▶ Instrução 1: Reproduza na íntegra, sem nenhuma alteração, o texto sobre a técnica em Marcuse e Feenberg.

▶ Texto de leitura:
Marcuse já tinha idade avançada (MARICONDA; TULA MOLINA, 2009, p. 2).

Enquanto Marcuse aponta a questão do dualismo entre o determinismo da técnica e o

protagonismo da humanidade, Feenberg (2001) vai além e sugere que ao não se deixar

apartados os aspectos técnicos e os não técnicos (ou a dimensão sociohistórica da técnica) é

possível enxergar o potencial de recuperar os aspectos democráticos da tecnologia. Deste

modo, pode-se relacionar com Marcuse, que a tecnologia pode ser um instrumento de

liberdade ou dominação, uma vez que não é a priori boa ou má. Também não significa

defender a neutralidade da técnica numa visão instrumentalista, de modo a sustentar uma fé

liberal no progresso. A visão da Teoria Crítica da Tecnologia de Feenberg justamente propõe

uma reflexão sobre as características não neutras e não autônomas da técnica.

▶ Instrução 2: Devolva sem alterações a parte da listagem que começa na primeira linha e termina na linha que contém "coord(326,55)", ambas incluídas.

▶ Listagem fornecida:
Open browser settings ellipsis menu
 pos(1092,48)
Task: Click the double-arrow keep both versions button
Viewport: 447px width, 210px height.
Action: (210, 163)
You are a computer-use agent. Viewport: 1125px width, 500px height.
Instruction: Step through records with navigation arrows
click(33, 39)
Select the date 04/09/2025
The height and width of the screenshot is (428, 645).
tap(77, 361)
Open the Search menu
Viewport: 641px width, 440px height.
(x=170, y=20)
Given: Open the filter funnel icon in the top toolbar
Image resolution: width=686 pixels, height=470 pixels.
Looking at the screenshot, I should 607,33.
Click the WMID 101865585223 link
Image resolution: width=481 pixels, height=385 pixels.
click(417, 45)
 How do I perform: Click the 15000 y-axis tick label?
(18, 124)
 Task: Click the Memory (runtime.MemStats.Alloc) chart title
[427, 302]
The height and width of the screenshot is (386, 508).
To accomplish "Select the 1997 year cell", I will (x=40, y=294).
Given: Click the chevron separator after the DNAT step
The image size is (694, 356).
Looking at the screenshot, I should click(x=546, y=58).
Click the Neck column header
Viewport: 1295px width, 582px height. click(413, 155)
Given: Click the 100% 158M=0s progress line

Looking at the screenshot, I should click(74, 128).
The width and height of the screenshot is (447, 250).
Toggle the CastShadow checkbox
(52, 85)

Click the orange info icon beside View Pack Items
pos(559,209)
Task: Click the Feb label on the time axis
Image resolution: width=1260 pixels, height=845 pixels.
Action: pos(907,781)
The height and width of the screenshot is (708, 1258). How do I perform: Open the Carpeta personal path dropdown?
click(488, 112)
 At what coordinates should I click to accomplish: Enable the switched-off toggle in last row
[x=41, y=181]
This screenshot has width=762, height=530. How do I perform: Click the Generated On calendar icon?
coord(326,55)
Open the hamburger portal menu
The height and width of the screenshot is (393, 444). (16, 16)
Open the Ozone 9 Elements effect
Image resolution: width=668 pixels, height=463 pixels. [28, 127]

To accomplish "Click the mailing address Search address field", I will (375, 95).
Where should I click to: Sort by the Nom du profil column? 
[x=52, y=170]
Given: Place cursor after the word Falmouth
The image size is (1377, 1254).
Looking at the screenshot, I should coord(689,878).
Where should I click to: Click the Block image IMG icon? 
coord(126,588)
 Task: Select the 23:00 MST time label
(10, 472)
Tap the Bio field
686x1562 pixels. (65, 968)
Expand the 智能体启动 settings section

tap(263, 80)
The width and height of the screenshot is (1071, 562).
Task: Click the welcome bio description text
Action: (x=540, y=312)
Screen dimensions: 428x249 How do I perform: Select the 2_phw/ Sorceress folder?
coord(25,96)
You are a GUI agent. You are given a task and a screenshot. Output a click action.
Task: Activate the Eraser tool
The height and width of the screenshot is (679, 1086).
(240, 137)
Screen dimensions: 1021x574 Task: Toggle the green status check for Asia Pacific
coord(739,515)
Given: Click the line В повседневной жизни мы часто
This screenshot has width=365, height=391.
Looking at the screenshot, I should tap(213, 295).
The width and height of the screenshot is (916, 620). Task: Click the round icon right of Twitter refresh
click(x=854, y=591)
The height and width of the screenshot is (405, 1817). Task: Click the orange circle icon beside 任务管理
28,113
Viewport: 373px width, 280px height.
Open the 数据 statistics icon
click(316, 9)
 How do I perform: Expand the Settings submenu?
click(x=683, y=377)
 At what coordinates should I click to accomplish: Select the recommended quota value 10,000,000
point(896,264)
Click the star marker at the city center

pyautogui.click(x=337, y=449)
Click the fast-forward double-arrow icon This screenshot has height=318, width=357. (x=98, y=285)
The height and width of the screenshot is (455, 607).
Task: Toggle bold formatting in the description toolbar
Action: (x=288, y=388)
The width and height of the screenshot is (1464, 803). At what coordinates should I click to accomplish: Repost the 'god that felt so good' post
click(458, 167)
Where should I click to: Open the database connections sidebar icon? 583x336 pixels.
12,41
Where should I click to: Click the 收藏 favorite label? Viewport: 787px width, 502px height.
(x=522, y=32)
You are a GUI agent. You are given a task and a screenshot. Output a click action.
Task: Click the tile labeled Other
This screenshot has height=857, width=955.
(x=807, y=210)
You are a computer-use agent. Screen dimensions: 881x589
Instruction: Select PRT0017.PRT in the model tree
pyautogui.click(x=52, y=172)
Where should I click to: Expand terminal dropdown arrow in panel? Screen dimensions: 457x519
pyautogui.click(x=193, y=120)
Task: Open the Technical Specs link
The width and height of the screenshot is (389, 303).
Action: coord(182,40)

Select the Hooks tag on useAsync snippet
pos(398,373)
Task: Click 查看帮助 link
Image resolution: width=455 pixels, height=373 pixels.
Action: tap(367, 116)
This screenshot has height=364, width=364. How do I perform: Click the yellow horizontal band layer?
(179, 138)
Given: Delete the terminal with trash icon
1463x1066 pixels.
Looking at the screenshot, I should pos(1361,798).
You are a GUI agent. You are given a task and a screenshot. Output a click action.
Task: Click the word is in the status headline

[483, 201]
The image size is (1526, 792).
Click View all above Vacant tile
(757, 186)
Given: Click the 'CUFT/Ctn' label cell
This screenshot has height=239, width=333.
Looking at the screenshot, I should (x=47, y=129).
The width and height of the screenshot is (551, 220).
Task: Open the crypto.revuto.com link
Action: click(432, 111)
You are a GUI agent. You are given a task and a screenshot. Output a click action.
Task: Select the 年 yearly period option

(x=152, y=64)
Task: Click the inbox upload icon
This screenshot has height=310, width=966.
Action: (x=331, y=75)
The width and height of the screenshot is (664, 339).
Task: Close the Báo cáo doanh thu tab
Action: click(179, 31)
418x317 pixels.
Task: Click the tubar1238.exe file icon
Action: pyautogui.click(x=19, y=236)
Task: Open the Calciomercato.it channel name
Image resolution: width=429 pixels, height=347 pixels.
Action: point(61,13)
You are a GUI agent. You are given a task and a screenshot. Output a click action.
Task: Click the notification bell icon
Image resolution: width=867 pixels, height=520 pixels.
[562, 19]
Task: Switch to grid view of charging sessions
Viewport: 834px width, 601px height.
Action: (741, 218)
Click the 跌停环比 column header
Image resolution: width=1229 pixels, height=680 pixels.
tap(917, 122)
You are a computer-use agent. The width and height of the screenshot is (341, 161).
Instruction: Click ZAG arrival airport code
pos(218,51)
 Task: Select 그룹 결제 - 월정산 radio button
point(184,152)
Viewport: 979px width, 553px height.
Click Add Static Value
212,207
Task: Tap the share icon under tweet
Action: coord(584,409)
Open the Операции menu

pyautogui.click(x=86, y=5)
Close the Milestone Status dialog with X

▶ Resposta 1:
Marcuse já tinha idade avançada (MARICONDA; TULA MOLINA, 2009, p. 2).

Enquanto Marcuse aponta a questão do dualismo entre o determinismo da técnica e o

protagonismo da humanidade, Feenberg (2001) vai além e sugere que ao não se deixar

apartados os aspectos técnicos e os não técnicos (ou a dimensão sociohistórica da técnica) é

possível enxergar o potencial de recuperar os aspectos democráticos da tecnologia. Deste

modo, pode-se relacionar com Marcuse, que a tecnologia pode ser um instrumento de

liberdade ou dominação, uma vez que não é a priori boa ou má. Também não significa

defender a neutralidade da técnica numa visão instrumentalista, de modo a sustentar uma fé

liberal no progresso. A visão da Teoria Crítica da Tecnologia de Feenberg justamente propõe

uma reflexão sobre as características não neutras e não autônomas da técnica.

▶ Resposta 2:
Open browser settings ellipsis menu
 pos(1092,48)
Task: Click the double-arrow keep both versions button
Viewport: 447px width, 210px height.
Action: (210, 163)
You are a computer-use agent. Viewport: 1125px width, 500px height.
Instruction: Step through records with navigation arrows
click(33, 39)
Select the date 04/09/2025
The height and width of the screenshot is (428, 645).
tap(77, 361)
Open the Search menu
Viewport: 641px width, 440px height.
(x=170, y=20)
Given: Open the filter funnel icon in the top toolbar
Image resolution: width=686 pixels, height=470 pixels.
Looking at the screenshot, I should 607,33.
Click the WMID 101865585223 link
Image resolution: width=481 pixels, height=385 pixels.
click(417, 45)
 How do I perform: Click the 15000 y-axis tick label?
(18, 124)
 Task: Click the Memory (runtime.MemStats.Alloc) chart title
[427, 302]
The height and width of the screenshot is (386, 508).
To accomplish "Select the 1997 year cell", I will (x=40, y=294).
Given: Click the chevron separator after the DNAT step
The image size is (694, 356).
Looking at the screenshot, I should click(x=546, y=58).
Click the Neck column header
Viewport: 1295px width, 582px height. click(413, 155)
Given: Click the 100% 158M=0s progress line

Looking at the screenshot, I should click(74, 128).
The width and height of the screenshot is (447, 250).
Toggle the CastShadow checkbox
(52, 85)

Click the orange info icon beside View Pack Items
pos(559,209)
Task: Click the Feb label on the time axis
Image resolution: width=1260 pixels, height=845 pixels.
Action: pos(907,781)
The height and width of the screenshot is (708, 1258). How do I perform: Open the Carpeta personal path dropdown?
click(488, 112)
 At what coordinates should I click to accomplish: Enable the switched-off toggle in last row
[x=41, y=181]
This screenshot has width=762, height=530. How do I perform: Click the Generated On calendar icon?
coord(326,55)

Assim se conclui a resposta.